§ **What the task asks**
Reproduce every one of the following records line for line, with no changes.

§ **Dataset excerpts**
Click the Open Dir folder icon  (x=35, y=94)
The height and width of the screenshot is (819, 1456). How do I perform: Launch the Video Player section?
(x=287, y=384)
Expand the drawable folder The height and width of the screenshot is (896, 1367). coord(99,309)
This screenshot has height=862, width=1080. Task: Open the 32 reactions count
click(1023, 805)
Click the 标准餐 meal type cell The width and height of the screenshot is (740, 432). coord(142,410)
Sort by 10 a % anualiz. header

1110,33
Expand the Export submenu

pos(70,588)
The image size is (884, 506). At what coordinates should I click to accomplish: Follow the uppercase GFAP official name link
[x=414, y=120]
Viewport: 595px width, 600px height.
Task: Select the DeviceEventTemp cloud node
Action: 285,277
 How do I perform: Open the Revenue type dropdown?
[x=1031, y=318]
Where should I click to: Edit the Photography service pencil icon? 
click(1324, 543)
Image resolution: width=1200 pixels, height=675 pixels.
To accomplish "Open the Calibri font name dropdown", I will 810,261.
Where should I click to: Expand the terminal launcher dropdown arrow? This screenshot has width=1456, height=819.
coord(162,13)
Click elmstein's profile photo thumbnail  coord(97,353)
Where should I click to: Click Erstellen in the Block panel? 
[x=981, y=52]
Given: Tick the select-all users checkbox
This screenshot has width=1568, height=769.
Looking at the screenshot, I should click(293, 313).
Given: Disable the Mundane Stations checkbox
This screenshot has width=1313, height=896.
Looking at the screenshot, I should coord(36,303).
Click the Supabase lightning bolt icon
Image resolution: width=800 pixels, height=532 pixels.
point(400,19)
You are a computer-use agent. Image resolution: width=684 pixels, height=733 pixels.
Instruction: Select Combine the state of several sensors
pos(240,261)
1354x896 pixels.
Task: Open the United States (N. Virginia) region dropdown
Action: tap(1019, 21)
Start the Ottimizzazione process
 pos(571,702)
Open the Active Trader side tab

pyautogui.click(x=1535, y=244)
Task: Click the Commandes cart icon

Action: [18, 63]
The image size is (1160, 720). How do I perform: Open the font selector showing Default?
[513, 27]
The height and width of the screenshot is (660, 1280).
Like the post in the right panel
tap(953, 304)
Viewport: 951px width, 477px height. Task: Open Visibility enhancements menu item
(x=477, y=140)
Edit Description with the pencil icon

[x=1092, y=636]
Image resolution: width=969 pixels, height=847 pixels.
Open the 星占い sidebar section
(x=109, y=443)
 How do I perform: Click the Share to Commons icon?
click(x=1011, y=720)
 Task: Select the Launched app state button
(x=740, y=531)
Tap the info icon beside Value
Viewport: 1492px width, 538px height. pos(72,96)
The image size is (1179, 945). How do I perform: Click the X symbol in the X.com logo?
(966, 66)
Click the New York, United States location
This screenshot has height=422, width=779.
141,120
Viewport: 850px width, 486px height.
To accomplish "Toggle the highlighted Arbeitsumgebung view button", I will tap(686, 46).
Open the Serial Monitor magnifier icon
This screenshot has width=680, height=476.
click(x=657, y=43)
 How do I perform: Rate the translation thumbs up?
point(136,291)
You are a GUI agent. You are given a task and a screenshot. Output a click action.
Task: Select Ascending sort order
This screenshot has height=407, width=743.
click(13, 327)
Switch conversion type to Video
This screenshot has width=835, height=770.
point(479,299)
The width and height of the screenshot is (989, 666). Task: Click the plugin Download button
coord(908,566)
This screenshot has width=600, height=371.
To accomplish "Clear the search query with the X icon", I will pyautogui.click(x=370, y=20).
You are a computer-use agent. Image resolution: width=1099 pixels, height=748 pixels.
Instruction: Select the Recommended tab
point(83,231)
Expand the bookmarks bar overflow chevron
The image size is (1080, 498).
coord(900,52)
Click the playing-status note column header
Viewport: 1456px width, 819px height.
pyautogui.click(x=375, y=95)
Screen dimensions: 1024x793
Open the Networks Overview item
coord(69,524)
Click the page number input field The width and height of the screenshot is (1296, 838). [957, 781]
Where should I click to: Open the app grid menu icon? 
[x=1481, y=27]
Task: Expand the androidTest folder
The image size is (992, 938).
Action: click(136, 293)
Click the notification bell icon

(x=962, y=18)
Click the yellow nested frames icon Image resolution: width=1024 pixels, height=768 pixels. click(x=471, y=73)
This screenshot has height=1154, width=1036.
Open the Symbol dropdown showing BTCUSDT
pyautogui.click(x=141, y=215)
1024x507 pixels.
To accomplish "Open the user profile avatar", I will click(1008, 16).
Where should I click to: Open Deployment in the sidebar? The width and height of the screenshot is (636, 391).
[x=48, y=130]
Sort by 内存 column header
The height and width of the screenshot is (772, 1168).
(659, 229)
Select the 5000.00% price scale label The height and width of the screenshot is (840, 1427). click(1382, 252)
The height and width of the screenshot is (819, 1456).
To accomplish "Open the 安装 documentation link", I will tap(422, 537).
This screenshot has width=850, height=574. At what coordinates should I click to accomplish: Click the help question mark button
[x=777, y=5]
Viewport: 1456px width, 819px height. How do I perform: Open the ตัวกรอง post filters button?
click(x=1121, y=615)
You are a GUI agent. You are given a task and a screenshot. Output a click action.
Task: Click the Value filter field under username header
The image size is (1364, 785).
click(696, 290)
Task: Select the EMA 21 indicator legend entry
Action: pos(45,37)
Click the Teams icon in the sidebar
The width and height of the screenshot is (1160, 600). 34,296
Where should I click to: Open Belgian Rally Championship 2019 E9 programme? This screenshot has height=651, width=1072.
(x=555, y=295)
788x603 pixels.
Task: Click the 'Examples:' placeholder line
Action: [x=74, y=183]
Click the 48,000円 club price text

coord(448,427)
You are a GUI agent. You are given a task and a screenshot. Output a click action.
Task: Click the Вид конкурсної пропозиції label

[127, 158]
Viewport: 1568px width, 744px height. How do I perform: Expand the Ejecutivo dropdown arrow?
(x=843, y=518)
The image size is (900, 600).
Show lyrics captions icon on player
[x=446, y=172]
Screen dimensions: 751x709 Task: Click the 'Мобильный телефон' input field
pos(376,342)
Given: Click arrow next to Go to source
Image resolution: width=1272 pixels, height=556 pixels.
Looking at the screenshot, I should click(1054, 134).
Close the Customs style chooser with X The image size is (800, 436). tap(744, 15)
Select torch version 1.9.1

§ **Exercise result**
Click the Open Dir folder icon  (x=35, y=94)
The height and width of the screenshot is (819, 1456). How do I perform: Launch the Video Player section?
(x=287, y=384)
Expand the drawable folder The height and width of the screenshot is (896, 1367). coord(99,309)
This screenshot has height=862, width=1080. Task: Open the 32 reactions count
click(1023, 805)
Click the 标准餐 meal type cell The width and height of the screenshot is (740, 432). coord(142,410)
Sort by 10 a % anualiz. header

1110,33
Expand the Export submenu

pos(70,588)
The image size is (884, 506). At what coordinates should I click to accomplish: Follow the uppercase GFAP official name link
[x=414, y=120]
Viewport: 595px width, 600px height.
Task: Select the DeviceEventTemp cloud node
Action: 285,277
 How do I perform: Open the Revenue type dropdown?
[x=1031, y=318]
Where should I click to: Edit the Photography service pencil icon? 
click(1324, 543)
Image resolution: width=1200 pixels, height=675 pixels.
To accomplish "Open the Calibri font name dropdown", I will 810,261.
Where should I click to: Expand the terminal launcher dropdown arrow? This screenshot has width=1456, height=819.
coord(162,13)
Click elmstein's profile photo thumbnail  coord(97,353)
Where should I click to: Click Erstellen in the Block panel? 
[x=981, y=52]
Given: Tick the select-all users checkbox
This screenshot has width=1568, height=769.
Looking at the screenshot, I should click(293, 313).
Given: Disable the Mundane Stations checkbox
This screenshot has width=1313, height=896.
Looking at the screenshot, I should coord(36,303).
Click the Supabase lightning bolt icon
Image resolution: width=800 pixels, height=532 pixels.
point(400,19)
You are a computer-use agent. Image resolution: width=684 pixels, height=733 pixels.
Instruction: Select Combine the state of several sensors
pos(240,261)
1354x896 pixels.
Task: Open the United States (N. Virginia) region dropdown
Action: tap(1019, 21)
Start the Ottimizzazione process
 pos(571,702)
Open the Active Trader side tab

pyautogui.click(x=1535, y=244)
Task: Click the Commandes cart icon

Action: [18, 63]
The image size is (1160, 720). How do I perform: Open the font selector showing Default?
[513, 27]
The height and width of the screenshot is (660, 1280).
Like the post in the right panel
tap(953, 304)
Viewport: 951px width, 477px height. Task: Open Visibility enhancements menu item
(x=477, y=140)
Edit Description with the pencil icon

[x=1092, y=636]
Image resolution: width=969 pixels, height=847 pixels.
Open the 星占い sidebar section
(x=109, y=443)
 How do I perform: Click the Share to Commons icon?
click(x=1011, y=720)
 Task: Select the Launched app state button
(x=740, y=531)
Tap the info icon beside Value
Viewport: 1492px width, 538px height. pos(72,96)
The image size is (1179, 945). How do I perform: Click the X symbol in the X.com logo?
(966, 66)
Click the New York, United States location
This screenshot has height=422, width=779.
141,120
Viewport: 850px width, 486px height.
To accomplish "Toggle the highlighted Arbeitsumgebung view button", I will tap(686, 46).
Open the Serial Monitor magnifier icon
This screenshot has width=680, height=476.
click(x=657, y=43)
 How do I perform: Rate the translation thumbs up?
point(136,291)
You are a GUI agent. You are given a task and a screenshot. Output a click action.
Task: Select Ascending sort order
This screenshot has height=407, width=743.
click(13, 327)
Switch conversion type to Video
This screenshot has width=835, height=770.
point(479,299)
The width and height of the screenshot is (989, 666). Task: Click the plugin Download button
coord(908,566)
This screenshot has width=600, height=371.
To accomplish "Clear the search query with the X icon", I will pyautogui.click(x=370, y=20).
You are a computer-use agent. Image resolution: width=1099 pixels, height=748 pixels.
Instruction: Select the Recommended tab
point(83,231)
Expand the bookmarks bar overflow chevron
The image size is (1080, 498).
coord(900,52)
Click the playing-status note column header
Viewport: 1456px width, 819px height.
pyautogui.click(x=375, y=95)
Screen dimensions: 1024x793
Open the Networks Overview item
coord(69,524)
Click the page number input field The width and height of the screenshot is (1296, 838). [957, 781]
Where should I click to: Open the app grid menu icon? 
[x=1481, y=27]
Task: Expand the androidTest folder
The image size is (992, 938).
Action: click(136, 293)
Click the notification bell icon

(x=962, y=18)
Click the yellow nested frames icon Image resolution: width=1024 pixels, height=768 pixels. click(x=471, y=73)
This screenshot has height=1154, width=1036.
Open the Symbol dropdown showing BTCUSDT
pyautogui.click(x=141, y=215)
1024x507 pixels.
To accomplish "Open the user profile avatar", I will click(1008, 16).
Where should I click to: Open Deployment in the sidebar? The width and height of the screenshot is (636, 391).
[x=48, y=130]
Sort by 内存 column header
The height and width of the screenshot is (772, 1168).
(659, 229)
Select the 5000.00% price scale label The height and width of the screenshot is (840, 1427). click(1382, 252)
The height and width of the screenshot is (819, 1456).
To accomplish "Open the 安装 documentation link", I will tap(422, 537).
This screenshot has width=850, height=574. At what coordinates should I click to accomplish: Click the help question mark button
[x=777, y=5]
Viewport: 1456px width, 819px height. How do I perform: Open the ตัวกรอง post filters button?
click(x=1121, y=615)
You are a GUI agent. You are given a task and a screenshot. Output a click action.
Task: Click the Value filter field under username header
The image size is (1364, 785).
click(696, 290)
Task: Select the EMA 21 indicator legend entry
Action: pos(45,37)
Click the Teams icon in the sidebar
The width and height of the screenshot is (1160, 600). 34,296
Where should I click to: Open Belgian Rally Championship 2019 E9 programme? This screenshot has height=651, width=1072.
(x=555, y=295)
788x603 pixels.
Task: Click the 'Examples:' placeholder line
Action: [x=74, y=183]
Click the 48,000円 club price text

coord(448,427)
You are a GUI agent. You are given a task and a screenshot. Output a click action.
Task: Click the Вид конкурсної пропозиції label

[127, 158]
Viewport: 1568px width, 744px height. How do I perform: Expand the Ejecutivo dropdown arrow?
(x=843, y=518)
The image size is (900, 600).
Show lyrics captions icon on player
[x=446, y=172]
Screen dimensions: 751x709 Task: Click the 'Мобильный телефон' input field
pos(376,342)
Given: Click arrow next to Go to source
Image resolution: width=1272 pixels, height=556 pixels.
Looking at the screenshot, I should click(1054, 134).
Close the Customs style chooser with X The image size is (800, 436). tap(744, 15)
Select torch version 1.9.1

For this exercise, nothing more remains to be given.